-------- RAW DATA --------
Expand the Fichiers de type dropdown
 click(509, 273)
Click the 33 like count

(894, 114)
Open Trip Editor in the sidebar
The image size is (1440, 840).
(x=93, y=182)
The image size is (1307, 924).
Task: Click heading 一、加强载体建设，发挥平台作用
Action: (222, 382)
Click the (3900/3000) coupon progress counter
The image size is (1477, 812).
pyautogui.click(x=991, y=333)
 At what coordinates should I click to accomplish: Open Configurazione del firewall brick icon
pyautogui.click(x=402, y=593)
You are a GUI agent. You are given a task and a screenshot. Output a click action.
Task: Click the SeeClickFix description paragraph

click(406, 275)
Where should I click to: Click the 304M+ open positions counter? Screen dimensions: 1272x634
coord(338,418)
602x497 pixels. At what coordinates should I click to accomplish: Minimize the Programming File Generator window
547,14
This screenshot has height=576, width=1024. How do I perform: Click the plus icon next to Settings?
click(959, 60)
--------
REQUIRED WORK –
Look above for the line containing "602x497 pixels. At"; reproduce it and every line after it through the end of the material, exactly, and nothing else.

RESPONSE TO THE EXERCISE –
602x497 pixels. At what coordinates should I click to accomplish: Minimize the Programming File Generator window
547,14
This screenshot has height=576, width=1024. How do I perform: Click the plus icon next to Settings?
click(959, 60)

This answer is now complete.